[EXCERPTED TEXT]
^^^^
In 327 BC, Alexander marched on Punjab in India, where some of the tribes surrendered to him peacefully. However, in 326 BC, he had to face King Porus of Paurava at the Hydaspes River. After a fierce battle in a raging thunderstorm, Porus was defeated. But, in the process, Alexander lost his beloved horse, Bucephalus. Alexander had the intention to conquer the whole of India, but his tired and homesick soldiers refused, and his officers convinced him to return to Persia. Alexander did not try to pursue his men, and in early 324 BC, he reached the city of Susa in Persia.
By 323 BC, Alexander was the head of an enormous empire. He earnestly wished to unite the Persians and Macedonians and create a new race loyal to him. Accordingly, he pursued many of his officers to marry Persian princesses. Even, he also took two more wives for himself. But, as the Macedonian army resented the idea of Alexander’s attempt to change their culture and many of them openly protested against it, Alexander took a firm stand and replaced Macedonian officers and troops with Persians and his army backed down.
Alexander had the tremendous urge for world supremacy. He had a dream plan to conquer Arabia. But he did not live to see it happen. Alexander the Great died on 10th or 11th June 323 BC, in the palace of Nebuchadnezzar II, in Babylon, at the early age of 32.
There are two different versions of Alexander's death. Several natural causes have been suggested, including malaria and typhoid fever. However, acute pancreatitis, infectious spondylitis or meningitis is also suggested. Some tended to emphasize that heavy drinking habit was responsible for Alexander’s declining health. However, historians like Diodorus, Arrian and Justin mentioned the theory that Alexander was poisoned.
^^^^
[DATASET CONTENT]
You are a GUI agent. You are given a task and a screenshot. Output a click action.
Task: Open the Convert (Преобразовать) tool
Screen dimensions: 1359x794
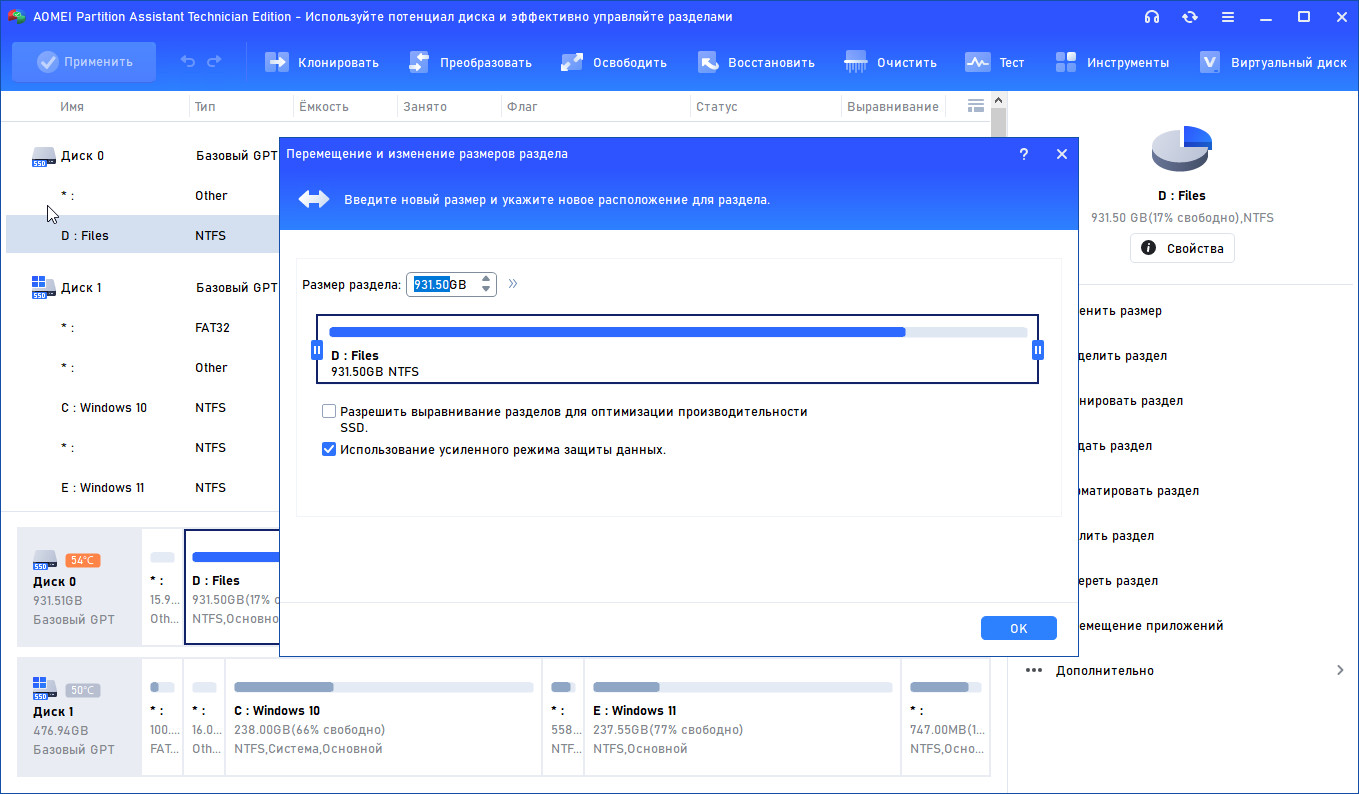tap(419, 62)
^^^^
[EXERCISES TO COMPLETE]
1. Answer these questions using the passage on Alexander the Great:
(a) At which river did Alexander face King Porus in 326 BC?
(b) Which city in Persia did Alexander reach in early 324 BC?
(c) Which historians mentioned the theory that Alexander was poisoned?
2. Rewrite the stretch of the passage on Alexander the Great from "By 323 BC, Alexander" through "early age of 32.", substituting "Egypt" for "Arabia".
3. Extend the passage on Alexander the Great with the next part, picking up after its final sentence.

[ANSWERS BY ITEM NUMBER]
1.
(a) The Hydaspes River
(b) Susa
(c) Diodorus, Arrian and Justin

2.
By 323 BC, Alexander was the head of an enormous empire. He earnestly wished to unite the Persians and Macedonians and create a new race loyal to him. Accordingly, he pursued many of his officers to marry Persian princesses. Even, he also took two more wives for himself. But, as the Macedonian army resented the idea of Alexander’s attempt to change their culture and many of them openly protested against it, Alexander took a firm stand and replaced Macedonian officers and troops with Persians and his army backed down.
Alexander had the tremendous urge for world supremacy. He had a dream plan to conquer Egypt. But he did not live to see it happen. Alexander the Great died on 10th or 11th June 323 BC, in the palace of Nebuchadnezzar II, in Babylon, at the early age of 32.

3.
Alexander the Great is revered in history as one of the most powerful and influential leaders the ancient world ever produced. He was a strongly built man of below average height with wild blonde hair like a lion’s mane. He was fair-skinned and said to have light coloured eyes, sharply pointed teeth, a high-pitched, sometimes harsh voice and a quick, nervous gait. He was intelligent, calculating and perceptive, but also impulsive, stubborn and violent-tempered.
By his courage, bravery and military intelligent, Alexander established the largest empire the ancient world had ever seen. In fact, he never lost a battle in his life. He was charismatic and ruthless, brilliant and power hungry, diplomatic and bloodthirsty. Alexander inspired such loyalty in his men that, they would follow him anywhere and, if necessary, die in the process. Alexander the Great died before realizing his dream of uniting a new realm, but he had a profound influence on Greek and Asian culture, and it inspired a new historical epoch period, known as the Hellenistic Period.